Streptococcus suis exports WapA polymorphic toxins to compete with host microbiota for an optimal colonization

Streptococcus suis is an important zoonotic pathogen, and its colonization in host tonsil is believed to be a vital source of infection for humans and animals, while the mechanism of S. suis competing for a stable tonsil niche is unknown. Rearrangement hotspot (Rhs) proteins are characterized by YD-peptide repeats, which fold into a large β-cage structure that encapsulates the C-terminal toxin (CT) domain. In Gram-negative bacteria, Rhs proteins have been identified as polymorphic effectors exported by type VI secretion system. In contrast, the delivery mechanism of their distantly related homologues emerged in Gram-positive bacteria, referred to as wall-associated protein A (WapA), remains incompletely understood. Here we reported the 350-kDa WapA-CT1, facilitating the S. suis colonization by manipulating tonsil microbiota, is linked with a SecF-like protein and a SrtB sortase encoded by two upstream genes.
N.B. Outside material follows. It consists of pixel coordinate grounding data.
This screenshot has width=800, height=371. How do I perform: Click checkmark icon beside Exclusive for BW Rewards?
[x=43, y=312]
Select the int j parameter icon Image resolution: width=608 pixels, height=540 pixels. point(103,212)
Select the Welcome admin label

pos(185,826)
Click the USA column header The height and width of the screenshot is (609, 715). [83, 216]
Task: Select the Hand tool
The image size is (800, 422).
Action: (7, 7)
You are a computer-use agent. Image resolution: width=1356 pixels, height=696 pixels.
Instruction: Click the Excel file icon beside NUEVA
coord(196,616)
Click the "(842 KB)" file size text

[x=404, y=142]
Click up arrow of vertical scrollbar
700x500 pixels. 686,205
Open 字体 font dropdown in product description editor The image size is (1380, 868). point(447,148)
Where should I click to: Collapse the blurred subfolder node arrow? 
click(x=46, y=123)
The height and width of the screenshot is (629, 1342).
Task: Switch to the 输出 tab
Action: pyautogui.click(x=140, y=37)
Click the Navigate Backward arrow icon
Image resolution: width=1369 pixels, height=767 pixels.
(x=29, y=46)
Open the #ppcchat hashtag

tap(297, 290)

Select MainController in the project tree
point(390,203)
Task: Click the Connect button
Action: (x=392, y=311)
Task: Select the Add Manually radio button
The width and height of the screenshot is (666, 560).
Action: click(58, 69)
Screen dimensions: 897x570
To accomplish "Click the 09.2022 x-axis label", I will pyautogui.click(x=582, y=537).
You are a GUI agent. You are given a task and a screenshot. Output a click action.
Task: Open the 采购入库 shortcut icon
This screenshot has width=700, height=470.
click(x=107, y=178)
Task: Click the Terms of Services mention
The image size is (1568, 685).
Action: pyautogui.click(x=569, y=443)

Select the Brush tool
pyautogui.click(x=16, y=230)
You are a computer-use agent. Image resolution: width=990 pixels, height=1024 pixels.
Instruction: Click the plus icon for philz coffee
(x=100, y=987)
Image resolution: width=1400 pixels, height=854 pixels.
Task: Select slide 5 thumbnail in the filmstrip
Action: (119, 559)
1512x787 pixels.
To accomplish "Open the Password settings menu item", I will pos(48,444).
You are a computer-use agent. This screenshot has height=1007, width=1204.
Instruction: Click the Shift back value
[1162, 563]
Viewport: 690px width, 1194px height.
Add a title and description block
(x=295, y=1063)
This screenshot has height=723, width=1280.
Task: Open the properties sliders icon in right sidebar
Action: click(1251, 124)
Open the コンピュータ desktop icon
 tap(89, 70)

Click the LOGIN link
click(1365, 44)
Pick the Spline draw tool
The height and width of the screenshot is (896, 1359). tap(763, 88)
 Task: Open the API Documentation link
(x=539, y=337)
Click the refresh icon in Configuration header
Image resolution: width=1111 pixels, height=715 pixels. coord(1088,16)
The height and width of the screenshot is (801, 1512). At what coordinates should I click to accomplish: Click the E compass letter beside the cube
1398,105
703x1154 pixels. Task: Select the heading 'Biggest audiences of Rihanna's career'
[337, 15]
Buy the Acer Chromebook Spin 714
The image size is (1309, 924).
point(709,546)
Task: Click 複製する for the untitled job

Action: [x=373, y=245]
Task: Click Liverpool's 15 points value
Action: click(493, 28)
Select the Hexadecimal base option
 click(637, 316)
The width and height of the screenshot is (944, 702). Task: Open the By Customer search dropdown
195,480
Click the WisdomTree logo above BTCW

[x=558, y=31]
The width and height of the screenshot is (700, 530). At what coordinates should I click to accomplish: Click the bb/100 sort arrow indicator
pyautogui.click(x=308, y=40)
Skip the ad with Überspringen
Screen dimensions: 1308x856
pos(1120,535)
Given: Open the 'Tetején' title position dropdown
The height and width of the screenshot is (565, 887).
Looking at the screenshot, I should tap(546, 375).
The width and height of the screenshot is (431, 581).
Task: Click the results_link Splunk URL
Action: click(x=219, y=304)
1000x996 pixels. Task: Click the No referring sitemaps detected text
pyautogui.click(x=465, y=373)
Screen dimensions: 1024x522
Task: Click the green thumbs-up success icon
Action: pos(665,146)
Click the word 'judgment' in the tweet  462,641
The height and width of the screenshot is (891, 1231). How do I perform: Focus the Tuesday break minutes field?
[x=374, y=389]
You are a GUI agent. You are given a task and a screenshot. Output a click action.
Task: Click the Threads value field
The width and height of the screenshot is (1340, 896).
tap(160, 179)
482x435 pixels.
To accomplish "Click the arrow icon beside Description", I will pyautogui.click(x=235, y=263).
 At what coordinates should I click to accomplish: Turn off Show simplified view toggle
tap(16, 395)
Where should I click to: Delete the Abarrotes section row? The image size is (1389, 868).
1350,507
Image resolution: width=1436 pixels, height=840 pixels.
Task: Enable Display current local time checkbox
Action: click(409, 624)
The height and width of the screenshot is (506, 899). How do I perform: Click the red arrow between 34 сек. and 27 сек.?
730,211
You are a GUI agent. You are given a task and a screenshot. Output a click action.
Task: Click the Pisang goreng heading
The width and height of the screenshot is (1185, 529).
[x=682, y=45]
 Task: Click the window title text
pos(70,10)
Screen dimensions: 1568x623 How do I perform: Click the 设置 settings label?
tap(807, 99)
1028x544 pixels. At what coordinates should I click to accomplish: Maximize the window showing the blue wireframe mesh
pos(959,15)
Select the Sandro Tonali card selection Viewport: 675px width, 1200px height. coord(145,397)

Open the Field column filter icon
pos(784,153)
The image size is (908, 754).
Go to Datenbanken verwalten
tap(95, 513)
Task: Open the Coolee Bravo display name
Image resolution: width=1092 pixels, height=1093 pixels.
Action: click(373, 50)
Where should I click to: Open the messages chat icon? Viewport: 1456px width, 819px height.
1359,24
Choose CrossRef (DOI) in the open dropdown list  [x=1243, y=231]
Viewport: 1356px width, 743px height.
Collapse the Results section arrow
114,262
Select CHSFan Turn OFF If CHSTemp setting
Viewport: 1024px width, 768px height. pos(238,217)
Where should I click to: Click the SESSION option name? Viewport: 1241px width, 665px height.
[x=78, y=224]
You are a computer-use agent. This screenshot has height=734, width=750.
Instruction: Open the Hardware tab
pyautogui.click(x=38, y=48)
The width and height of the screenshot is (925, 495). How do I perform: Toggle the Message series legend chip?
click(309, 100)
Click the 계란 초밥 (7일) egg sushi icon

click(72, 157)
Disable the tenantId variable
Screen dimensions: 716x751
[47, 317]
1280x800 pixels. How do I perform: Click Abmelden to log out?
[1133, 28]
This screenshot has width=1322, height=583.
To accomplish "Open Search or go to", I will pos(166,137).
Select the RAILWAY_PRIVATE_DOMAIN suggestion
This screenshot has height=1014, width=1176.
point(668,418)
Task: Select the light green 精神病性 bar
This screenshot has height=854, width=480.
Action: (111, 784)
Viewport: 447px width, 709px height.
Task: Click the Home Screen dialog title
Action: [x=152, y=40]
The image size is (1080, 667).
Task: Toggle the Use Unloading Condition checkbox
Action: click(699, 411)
The unfolded WapA-CT1 was translocated across cell membrane via the canonical Sec pathway under the guidance of its N-terminal Sec-signal motif and cognate SecF-like protein. A cleavage assay identified four fragments within it: the N-terminal NCWB fragment, two middle Rhs domains (Rhs1&2) that may fold as a β-barrel structure enclosed by Lid/RAC plugs on each side, and a C-terminal PreT-CT toxin domain. SrtB interacts with the NCWB region before or after this cleavage, and plays vital roles for the interbacterial antagonism mediated by the toxic effectors. The current data is insufficient to confirm that SrtB catalyzes NCWB to produce a cell wall anchoring motif, while their interaction may facilitate the Rhs1&2-barrel to traverse the peptidoglycan layer and deliver the encapsulated C-terminal toxins. This discovery underscores the diversity of mechanisms delivering Rhs/WapA polymorphic toxins, and their roles competing with host microbiota for an optimal colonization during bacterial infection.